A Semantic Autonomy Framework for VLM-Integrated Indoor Mobile Robots: Hybrid Deterministic Reasoning and Cross-Robot Adaptive Memory

arXiv cs.RO / 5/5/2026

📰 NewsDeveloper Stack & InfrastructureSignals & Early TrendsModels & Research

Key Points

  • The paper addresses indoor mobile robots’ inability to follow natural-language intent instructions, proposing a framework that integrates vision-language reasoning with existing navigation stacks like ROS 2 Navigation 2.
  • It introduces a “Semantic Autonomy Stack” with hybrid deterministic reasoning plus VLM reasoning, using a 7-step parametric resolver to handle most instructions quickly without calling a language model, camera, or GPU.
  • Ambiguous instructions only trigger slower VLM-based reasoning (2–9 seconds on consumer hardware), improving practical deployment latency while retaining semantic understanding.
  • To overcome session-by-session amnesia, it adds a cross-robot adaptive semantic memory system with explicit scope categories (global environment, operator preferences, robot capabilities) that transfers learned preferences between robots.
  • Experiments on two differential-drive robots on Raspberry Pi 5 (no onboard GPU) report 100% semantic transfer and resolution accuracy across multiple sessions, along with concurrent multi-robot feasibility and an extreme measured latency reduction via deterministic resolution and shared compiled digests.

Abstract

Autonomous indoor mobile robots can navigate reliably to metric coordinates using established frameworks such as ROS 2 Navigation 2, yet they lack the ability to interpret natural language instructions that express intent rather than positions.
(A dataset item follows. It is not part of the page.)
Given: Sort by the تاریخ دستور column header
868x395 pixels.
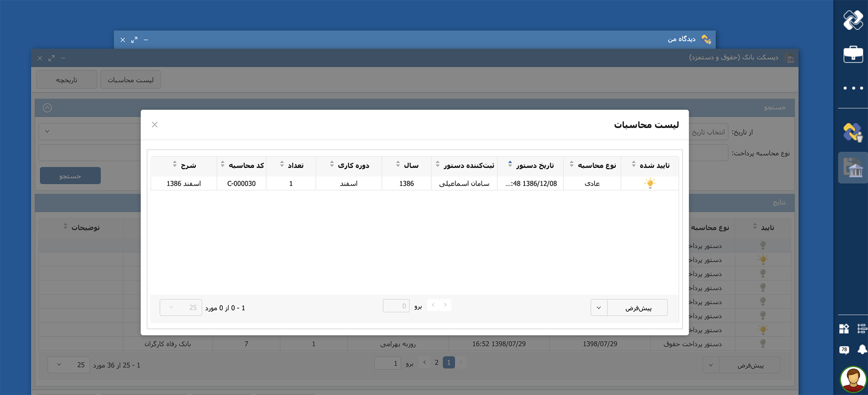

Vision-Language Models offer the semantic reasoning required to bridge this gap, but their inference latency (2-9 seconds per decision on consumer hardware) and session-by-session amnesia limit practical deployment. This paper presents the Semantic Autonomy Stack, a six-layer reference framework for semantically autonomous indoor navigation, and validates a complete instance featuring hybrid deterministic-VLM reasoning and cross-robot adaptive memory on physical robots with off-the-shelf edge hardware. A seven-step parametric resolver handles 88% of instructions in under 0.1 milliseconds without invoking a language model, camera, or GPU; only genuinely ambiguous instructions escalate to VLM reasoning. A five-category semantic memory framework with explicit scope taxonomy (global environment knowledge, per-operator preferences, per-robot capabilities) enables cross-session learning and cross-robot knowledge transfer: preferences learned through VLM interactions on one robot are promoted to deterministic resolution and transferred to a second robot via a shared compiled digest, achieving a measured latency reduction of 103,000-fold. Experimental validation on two custom-built differential-drive robots across 82 scenario-level decisions and three sessions demonstrates 100% semantic transfer accuracy (33/33, 95% CI [0.894, 1.000]), 100% semantic resolution accuracy, and concurrent multi-robot operation feasibility - all on Raspberry Pi 5 platforms with no onboard GPU, requiring zero training data.